Déraciné’s narrative is delivered in fragments. While the story follows a linear path, a fair amount of the game is spent jumping between specific days in hopes that you can thwart tragic events from happening to the school children.
Déraciné starts off very slowly
The delivery of this narrative is very much FromSoftware-esque. The game is broken up into chapters, or epochs. You must unearth all the details in order to piece together what you do next. You learn shortly after beginning Déraciné that you are a Faerie. A young student at the school, named Yulija, summons you in hopes that you will protect the student body. From here, you explore the school as you try to keep the students safe from other, evil Faeries.
For the most part, this general formula works well enough to reach the end of the game. Occasionally, however, an epoch will only leave you incredibly vague instructions. These occur more toward the beginning of the game, however, while you are also spending time wrapping your head around the teleport controls and feeling out the general formula of Déraciné. The ending leaves a lot to be desired. Many suspenseful moments keep you driving forward, even if you are not quite sure what is happening or why. It is in this very point that I hold my biggest gripe. A lot of questions are asked simply because the narrative is delivered in fragments.
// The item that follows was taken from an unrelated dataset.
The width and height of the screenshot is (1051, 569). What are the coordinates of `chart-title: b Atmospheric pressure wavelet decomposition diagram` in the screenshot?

This could have been a more straightforward narrative with a more pinpoint delivery, but I doubt that would have been for the better. Much of the game’s charm comes from the fragmented storytelling. However, unlike Dark Souls, the information Déraciné tries to convey is not subtext or backstory. This information pertains to the here and now. While interpretation adds some flair and depth, the whys and hows become too cloudy to really put an anchor on the game’s ideas.
Be sure to have two Motion Controllers
The controls were challenging for me to wrap my head around. For the first couple chapters, Déraciné details how both of the Motion Controllers are to be used. The left one controls time through a pocket watch, allowing you to interact with the world in stop motion as well as jump through time when the narrative calls for it. The right one controls a ring that can absorb and distribute life energy between entities, which also only occurs when the game allows it.
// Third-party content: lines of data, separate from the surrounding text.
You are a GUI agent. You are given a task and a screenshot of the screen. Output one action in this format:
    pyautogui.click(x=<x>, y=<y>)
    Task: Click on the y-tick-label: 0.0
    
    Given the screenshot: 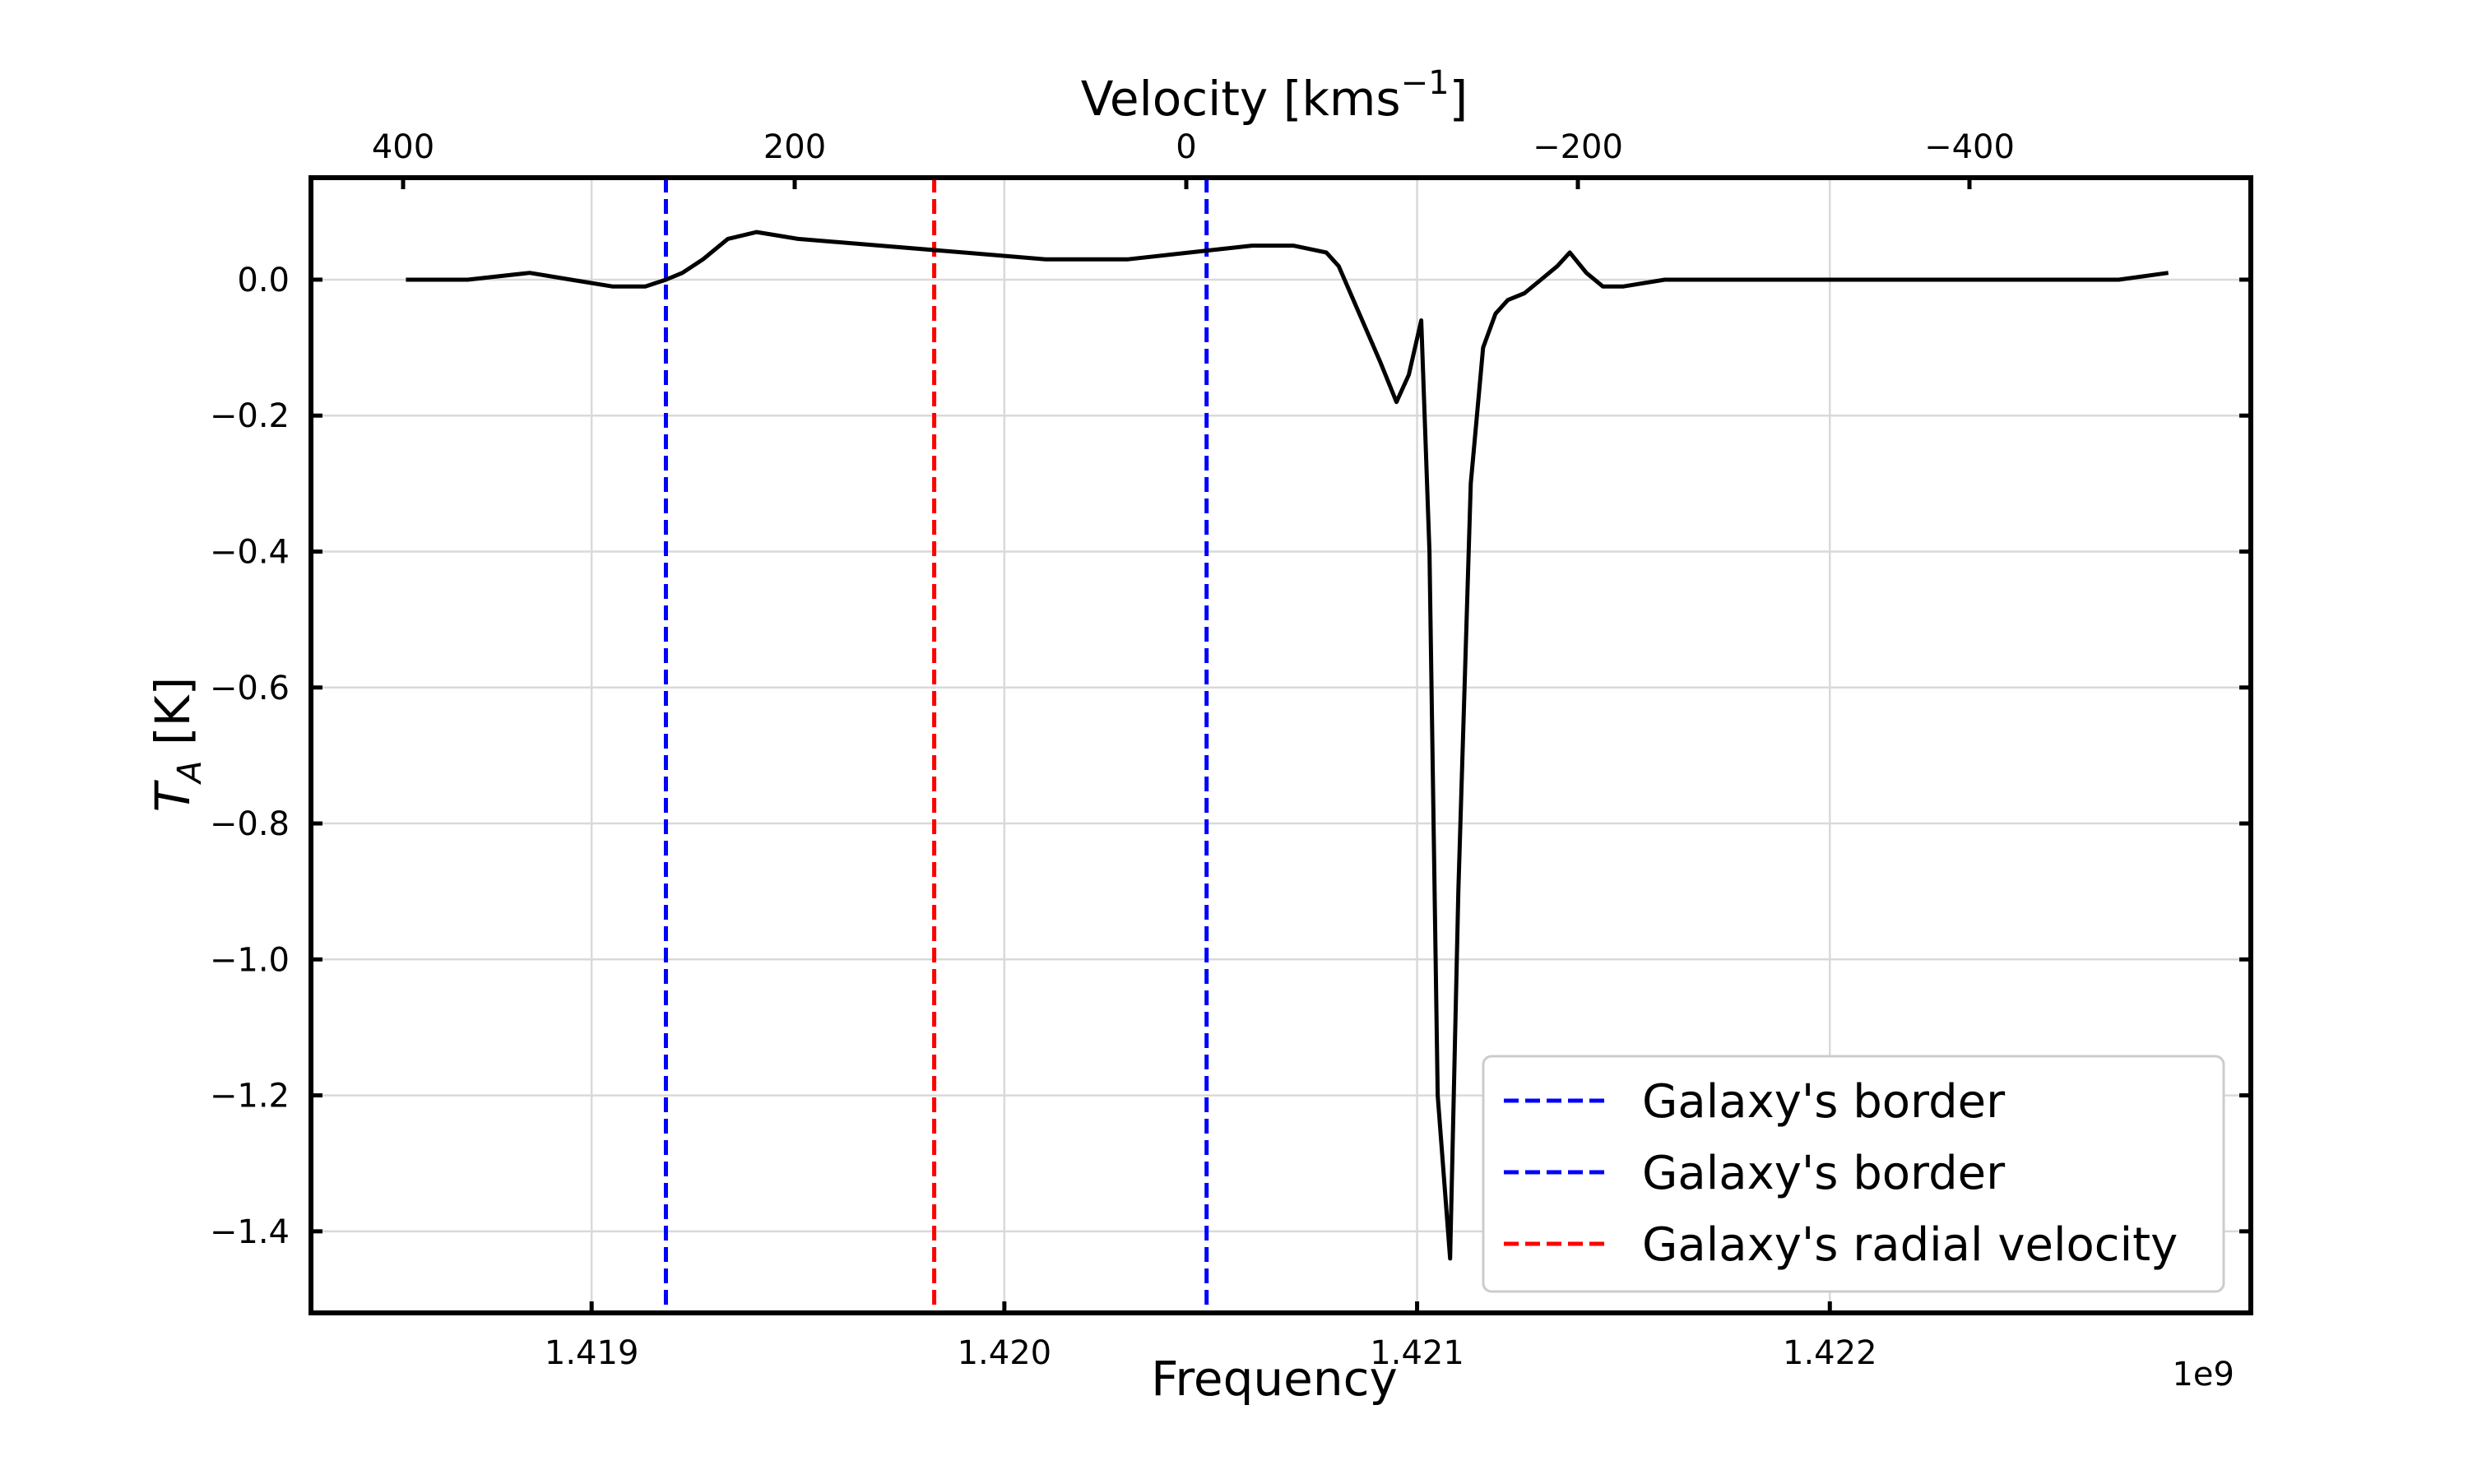 What is the action you would take?
    pyautogui.click(x=264, y=280)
Face buttons control both using your powers and inventory. Much like your powers, items can be picked up, but not everything can be taken with you. In this case, for me, having this kind of forced linearity benefited the game as a whole. Picking up certain keys for locked doors, for instance, can be taken with you throughout the school. Other times, you transfer a flower from a child’s left hand to their right. Interpreting which items were necessary in such a vague story helped progression as a whole.
Face buttons also control changing direction. You can move your head around, of course, but Square and X move you left and right in a kind of Myst-like way. I spent a great deal of time hitting these buttons, especially early on as I learned about the school. The greater time in the game is spent learning how the game plays, making for a slog in the first few chapters. Only doing minor pranks on students helps very little either, as there is little to hook you in the beginning beats of the game. Once the story heated up, I found myself pushing ever forward, even with the cumbersome controls and weak narrative beats.
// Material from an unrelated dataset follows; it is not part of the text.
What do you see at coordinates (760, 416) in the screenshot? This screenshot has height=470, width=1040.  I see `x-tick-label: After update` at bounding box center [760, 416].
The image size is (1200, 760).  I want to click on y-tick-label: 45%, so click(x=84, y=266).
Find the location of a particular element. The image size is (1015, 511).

Early on, the game hints at you having a ton of power over the world around you, considering you can control time and life energy. However, those powers are very much controlled, only being allowed when the story calls for them. When they are allowed, they feel quite cool. Outside of those moments, though, you are stuck trying to queue narrative beats for the next event to unlock.
I understand the use of teleportation controls here. They allow for a much more linear experience and help direct you from point to point without having to spend more time trying to figure out what you can interact with or not. At the same time, a ton of heart went into constructing this environment. So having little interaction with this world leaves a rather bitter aftertaste. You spend a lot of time running back and forth in the school as you learn its layout.
Déraciné has cool ideas with unpolished delivery
Much like the game as a whole, Déraciné has a lot of potential. However, so many decisions that went into the final product cheapened the experience. The narrative is linear and often cumbersome, your powers are isolated only to narrative beats, and controls require a great deal of input. A few changes in delivery and intent would have made a world of difference on the final product. I would not recommend Déraciné for everyone, as it lacks a universal means of conveyance. However, I think it has a place for anyone curious to delve into a FromSoftware-specific story. Déraciné lacks a certain impact, but it has a very interesting way of delivering what it has to say.